Data from a RAND Corp. report released last Monday suggests the National Institute of Health awards more grants to men than to women, but the NIH says the finding is not completely accurate.

Following a Congressional directive to investigate gender gaps in research funding, the RAND study looked at three years of data from 2001 to 2003. Researchers found that women received only about 63 percent of the amount men received from the NIH during that time - a gap of 37 percent for all awards.

No such gender differences were found in grants awarded by the National Science Foundation and the U.S. Department of Agriculture, as analyzed by the RAND group.

For NSF from 2001 to 2003, the mean funding awarded to men was $84,200, and for women it was $85,100. The agricultural department from 2000 to 2002 gave men $28,300 and women $27,600.

RAND Corp. notes in its report that the data from the NIH did not include the amount of funding requested, so it is hard to determine if the gender gap reflects a difference in the number of applications for funding or the institution's decision of how much money to award.

Norka Ruiz Bravo, NIH deputy director of extramural research said that was a key piece of missing information.

"The simple conclusion is to leap to discrimination," she said. "You need to look at all of it."

She said analyzing the success rate of getting grants depends on looking both at the number of awards given and the number of applicants.

"(Women) have in fact been, for research project grants, as successful as men," Ruiz Bravo said.

A report compiled in 2004 by Dr.

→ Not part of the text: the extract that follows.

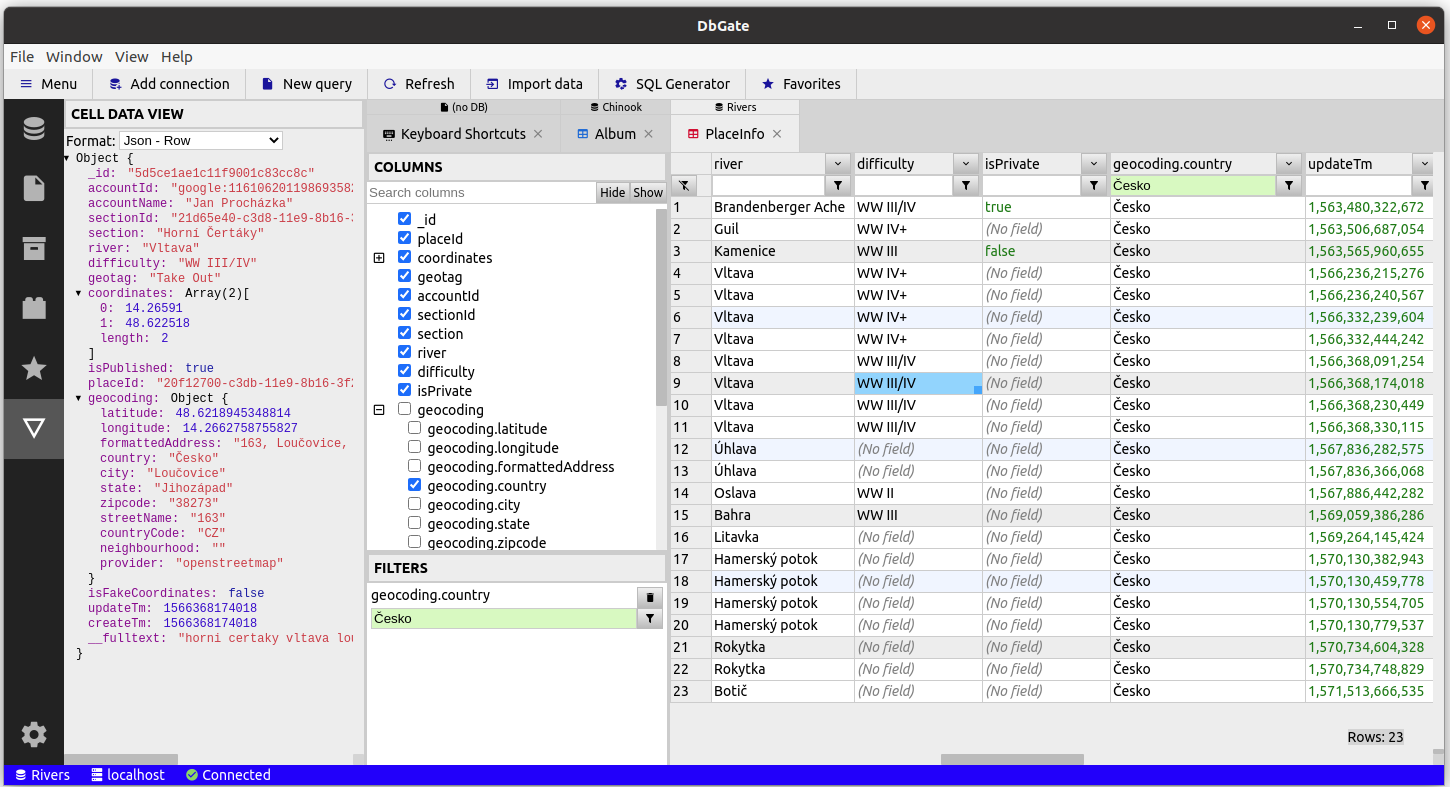Image resolution: width=1450 pixels, height=787 pixels.
Task: Open the Format dropdown in Cell Data View
Action: [201, 141]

Peter Preusch, an NIH health science administrator, found that grant applications from women were accepted at nearly the same rate as those from men.

For fiscal year 2003, the NIH reviewed 8,681 applications for research project grants from women and awarded 2,617 grants, an acceptance rate of 30.1 percent. For men, 23,868 applications were reviewed and 7,296 awarded, an acceptance rate of 30.5 percent.

The RAND report concedes that more data is needed.

"Our understanding of gender differences in federal research is incomplete," the RAND report states. "Those interested in how women are represented in the federally funded research community may want to focus first on how they are represented in the applicant pool and on their decisions to apply for grants."

Any changes in the way the NIH awards funding would have implications for higher education.

The NIH's budget for 2005 is $28.6 billion, and 55 percent of that goes toward funding research projects, said Ruiz Bravo.

For fiscal year 2004, UNC ranked 16th out of 3,181 schools in the top awards given to institutions, receiving 777 awards for a total of more than $280 million.

"NIH is the most important of the three (grant-awarding federal agencies)," said UNC Provost Robert Shelton. "They hand out far and away the most dollars combined."

University officials said UNC does not have any major problems with a gender gap in federal funding.

"I am not aware of any grant issues," said Silvia Tomaskova, director of the women and science program at the University.

Federal funding differs based on profession, Tomaskova said. For example, most of the biology professors receive NIH grants, whereas some other fields might receive money from the NSF.

She said the school treats both genders equally in terms of funding and that the broader issue is the relatively low number of women in science professions at the University.